Exercise input:
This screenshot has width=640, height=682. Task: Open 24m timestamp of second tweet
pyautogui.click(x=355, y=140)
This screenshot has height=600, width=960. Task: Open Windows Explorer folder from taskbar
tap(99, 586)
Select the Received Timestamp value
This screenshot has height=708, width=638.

Work to do: Can you reproduce the entire listing above line for line, changing nothing?

Solution to the exercise:
This screenshot has width=640, height=682. Task: Open 24m timestamp of second tweet
pyautogui.click(x=355, y=140)
This screenshot has height=600, width=960. Task: Open Windows Explorer folder from taskbar
tap(99, 586)
Select the Received Timestamp value
This screenshot has height=708, width=638.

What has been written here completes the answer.